Trump Has Already Won Michigan, Gretchen Whitmer Warns Biden Camp
Democratic donors and party activists have been calling on the Michigan governor and other state chief executives to make a bid for the nomination after Mr. Biden’s debate performance.
The governor of Michigan, Gretchen Whitmer, is warning President Biden’s campaign that President Trump has already won her home state, according to a new report. While she is committed to helping Mr. Biden as much as possible in the lead-up to the November elections, she is concerned that the president’s disastrous performance at the Thursday debate has already sealed his fate in her home state.
According to Politico, Ms. Whitmer on Friday called Mr. Biden’s campaign chairwoman, Jen O’Malley Dillon, who also managed the president’s successful 2020 bid. The governor told Ms. Dillon in no uncertain terms: she is not trying to replace Mr. Biden as the 2024 presidential nominee, she is not behind the “chatter” about such a possibility, and she would be a passionate surrogate on the campaign trail for Mr. Biden.
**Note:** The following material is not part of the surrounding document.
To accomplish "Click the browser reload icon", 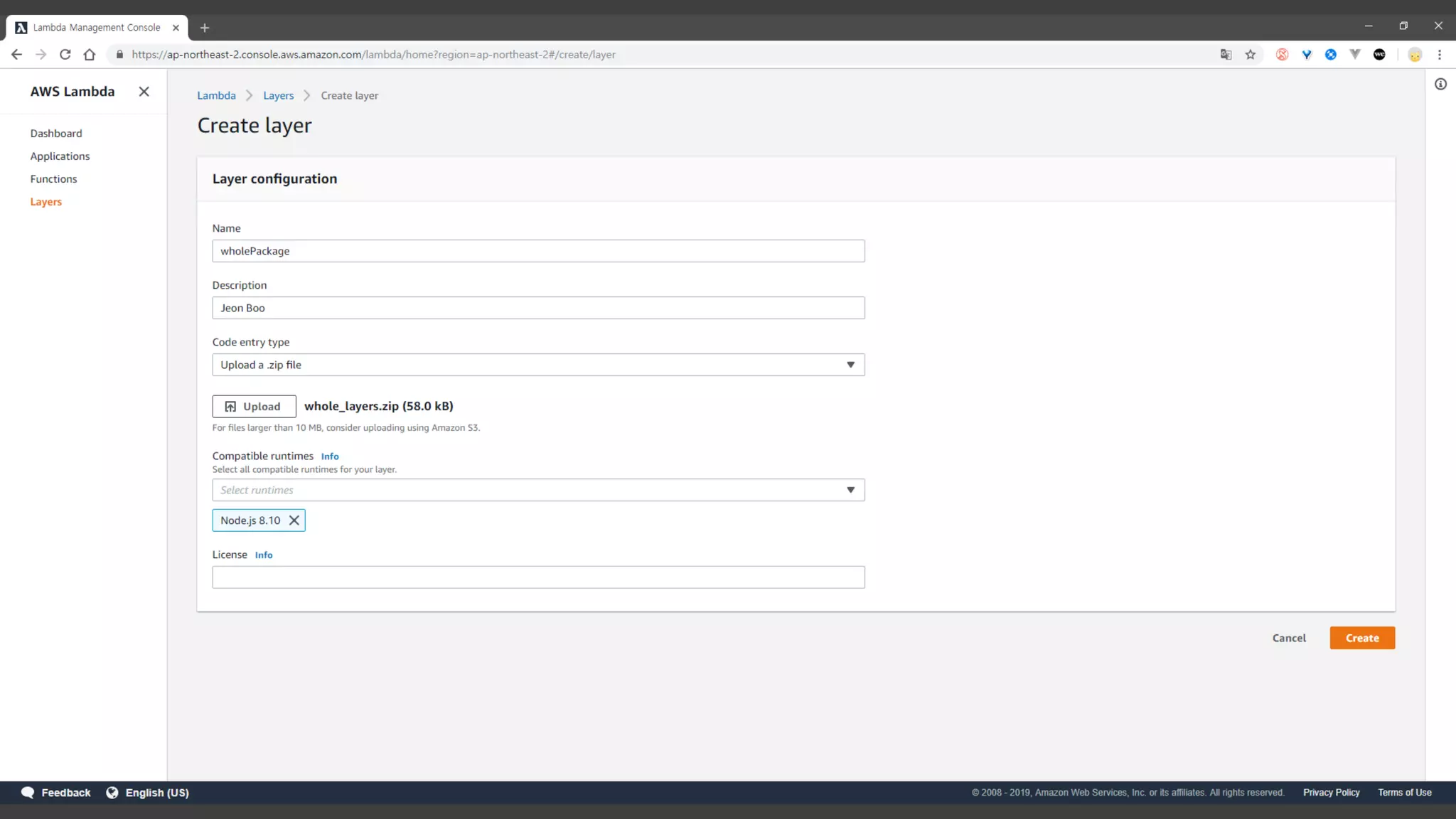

Ms. Whitmer was a finalist to be Mr. Biden’s running mate in 2020, and was seen as a favorite to run in 2024 had Mr. Biden decided to step aside. After winning her reelection by double digits less than two years ago, she remains broadly popular across the state, compared to Mr. Biden whose approval rating has hit historic lows.
Fears of losing Michigan were already omnipresent in Mr. Biden’s campaign and in the larger Democratic Party because of the war at Gaza. Michigan is home to a sizable Arab-American and Muslim population, which helped the president win the state in 2020, though an impressive campaign by those anti-Israel activists to send “uncommitted” delegates to the convention this year had many fearing that the state was already out of play for 2024.
Mr. Biden won the state by more than 150,000 votes in 2020, but the uncommitted campaign garnered more than 100,000 votes. Trump has been consistently leading in the polls in Michigan.
Within three minutes of the presidential debate beginning on Thursday, cell phones began ringing at a Los Angeles watch party attended by Ms. Whitmer and two other governors with potential presidential ambitions: Illinois’ chief executive J.B. Pritzker, and Andy Beshear of Kentucky.
According to CNN, donors and political professionals at the gathering were calling on the three governors to enter the race for the nomination with just over a month to go before the start of the Democratic National Convention.